Le texte définitif du projet de loi « Pour l’équilibre des relations commerciales dans le secteur agricole et alimentaire et une alimentation saine, durable et accessible à tous » autorise les abattoirs mobiles en France, à titre expérimental, et pour une durée de quatre ans. Afin de juger ensuite de la prolongation éventuelle de ces outils, ces expériences feront l’objet d’une évaluation sur la viabilité économique et l’impact sur le bien-être animal.

Le 28 novembre 2017, le CIVAM des Défis Ruraux proposait aux éleveurs de leur région une journée de présentation de la démarche du Bœuf Ethique. Rencontre avec un participant : Frédéric Durand, éleveur allaitant en vallée de Seine…


Les Défis Ruraux : Pourquoi as-tu souhaité participé à cette journée ?

Frédéric Durand : Je pratique un élevage extensif en vallée de Seine depuis près de 20 ans. J’accompagne mes animaux au quotidien, en leur apportant les meilleures conditions de vie, dans le respect de leurs besoins… Au final, faire partir mes bêtes à l’abattoir m’a toujours semblé une hérésie.

Parce que tu ne maîtrises plus leur bien-être ?

Effectivement. Même si certains abattoirs mettent en place divers dispositifs pour limiter le stress des animaux, il faut bien l’admettre : entre l’embarquement parfois musclé, le transport en camion avec d’autres animaux voués au même sort et les différents points d’attente une fois sur place, le dernier voyage de nos vaches est loin d’être une promenade de santé !

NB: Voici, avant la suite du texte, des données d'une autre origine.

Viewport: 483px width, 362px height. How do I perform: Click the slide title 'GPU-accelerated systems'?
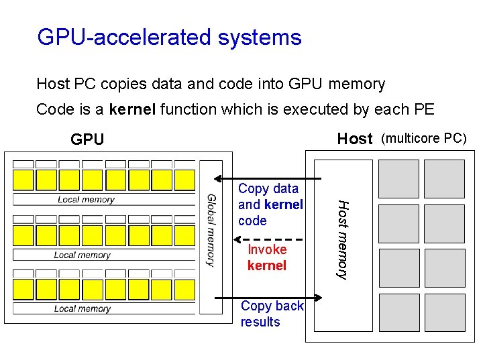169,37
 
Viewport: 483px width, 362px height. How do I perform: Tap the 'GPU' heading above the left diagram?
87,139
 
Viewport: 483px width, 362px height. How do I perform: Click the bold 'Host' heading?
354,139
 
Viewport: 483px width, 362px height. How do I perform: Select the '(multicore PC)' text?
423,139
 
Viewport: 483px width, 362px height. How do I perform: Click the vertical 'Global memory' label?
211,230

Et l’impact sur la viande ?

Les dernières minutes d’un animal dans un abattoir classique peuvent être désastreuses sur la qualité de la viande à cause des effets du stress sur sa maturation. C’est assez dommage de travailler pendant des années pour fournir aux consommateurs une viande saine et de qualité et que ce travail soit réduit à néant par une fin de vie mal maîtrisée.

C’est cela qui t’intéresse dans cette démarche, la maîtrise ?

Oui ! Accompagner ses animaux jusqu’au bout, savoir qu’ils ne quittent pas leur lieu de vie et ignorent ainsi que leur fin arrive. C’est rassurant ! Je rêvais parfois de cette solution, sans savoir qu’elle existait déjà dans certains pays, notamment en Suède, depuis maintenant 4 ans*.

Alors, à quand le Bœuf Ethique en vallée de Seine ?!

Je suis prêt ! J’attends seulement qu’ils soient prêts de leur côté... Le problème sera peut-être de mobiliser suffisamment d’éleveurs dans la région pour que le déplacement de l’abattoir mobile soit rentable et éthique en termes de déplacements.

Tu comptes vendre toutes tes bêtes par ce débouché ?

Non, d’autant que je vends une douzaine de bêtes par an en vente directe. Sachant que le Bœuf Ethique assure sa propre commercialisation, il me faudra, hélas, revenir à un abattage plus traditionnel pour mes animaux valorisés en direct aux consommateurs. Et c’est bien dommage !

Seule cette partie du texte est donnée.